“Oh! No, thanks. The train makes such a beastly racket, don’t you know.”
“They told me at the Bristol you were deaf, but—Oh, I say, old man, I’m sorry. Which ear is it?”
“The one next to you,” replied Brock, recovering from his confusion. “I hear perfectly well with the other one.”
“Yes,” drawled Freddie, with a wink, “so I’ve observed.” After a reflective silence the young man ventured the interesting conclusion, “She’s a stunning girl, all right.” Brock looked polite askance. “By Jove, I’m glad she isn’t my sister-in-law.”
“I suppose I’m expected to ask why,” frigidly.
“Certainly. Because, if she was, I couldn’t. Do you get the point?” He crossed his legs and looked insupportably sure of himself.
They reached Munich late in the afternoon and went at once to the Hotel Vier Jahretzeiten, where they were to find the Odell-Carneys.
Mr. Odell-Carney was a middle-aged Englishman of the extremely uninitiative type. He was tall and narrow and distant, far beyond what is commonly accepted as blase; indeed, he was especially slow of speech, even for an Englishman, quite as if it were an everlasting question with him whether it was worth while to speak at all. One had the feeling when listening to Mr. Odell-Carney that he was being favoured beyond words; it took him so long to say anything, that, if one were but moderately bright, he could finish the sentence mentally some little time in advance of the speaker, and thus be prepared to properly appreciate that which otherwise might have puzzled him considerably. It could not be said, however, that Mr. Odell-Carney was ponderous; he was merely the effectual result of delay. Perhaps it is safe to agree with those who knew him best; they maintained that Odell-Carney was a pose, nothing more.
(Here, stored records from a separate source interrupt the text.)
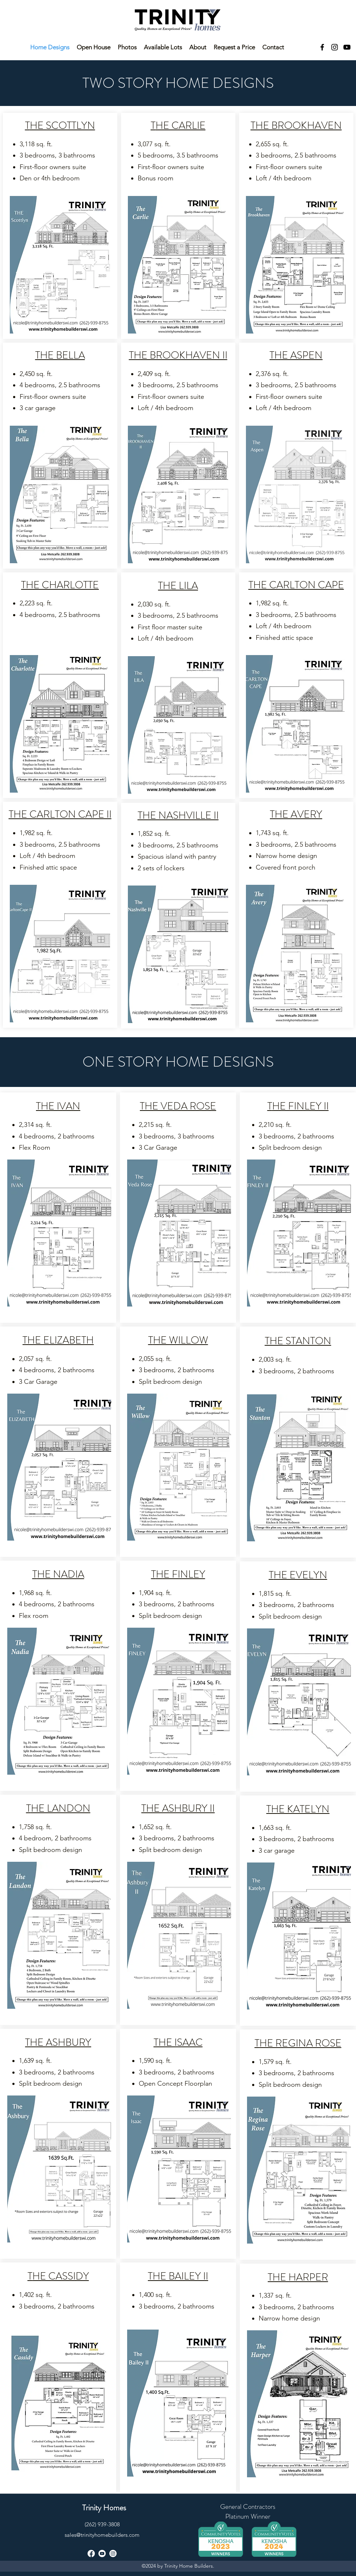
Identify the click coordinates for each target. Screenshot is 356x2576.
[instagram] (334, 47)
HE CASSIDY (60, 2276)
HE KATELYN (300, 1809)
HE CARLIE (180, 125)
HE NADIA (60, 1574)
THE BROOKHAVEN (296, 125)
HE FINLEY (180, 1574)
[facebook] (322, 47)
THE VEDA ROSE (178, 1106)
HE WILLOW (180, 1340)
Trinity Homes (104, 2507)
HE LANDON (60, 1808)
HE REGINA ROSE (300, 2043)
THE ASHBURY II (178, 1808)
His wife was quite the opposite in nearly every particular, except height and angularity. She was bony and red-faced and opinionated. A few sallow years with a rapid, profligate nobleman had brought her, in widowhood, to a fine sense of appreciation of the slow-going though tiresomely unpractical men of the Odell-Carney type. It mattered little that he made poor investment of the money she had sequestered from his lordship; he had kept her in the foreground by associating himself with every big venture that interested the financial smart set. Notwithstanding the fact that he never was known to have any money, he was looked upon as a financier of the highest order. Which is saying a great deal in these unfeeling days of pounds and shillings.
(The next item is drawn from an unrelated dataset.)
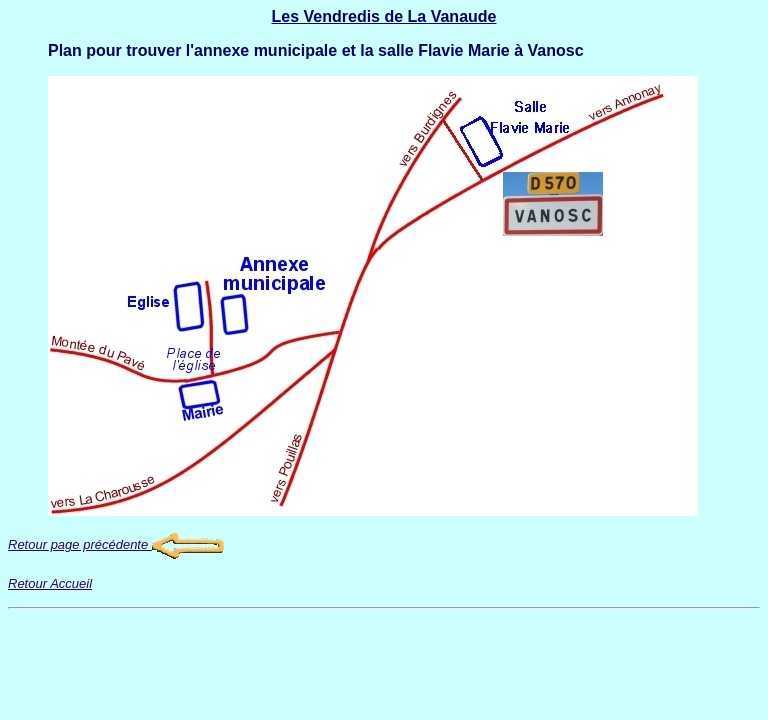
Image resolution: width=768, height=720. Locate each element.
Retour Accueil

Of course Mrs. Odell-Carney was dressed as all rangy, long-limbed Englishwomen are prone to dress,—after a model peculiarly not her own. She looked ridiculously ungraceful alongside the smart, chic American women, and yet not one of them but would have given her boots to be able to array herself as one of these. There was no denying the fact that Mrs. Odell-Carney was a “regular tip-topper,” as Mr. Rodney was only too eager to say. She had the air of a born leader; that is to say, she could be gracious when occasion demanded, without being patronising.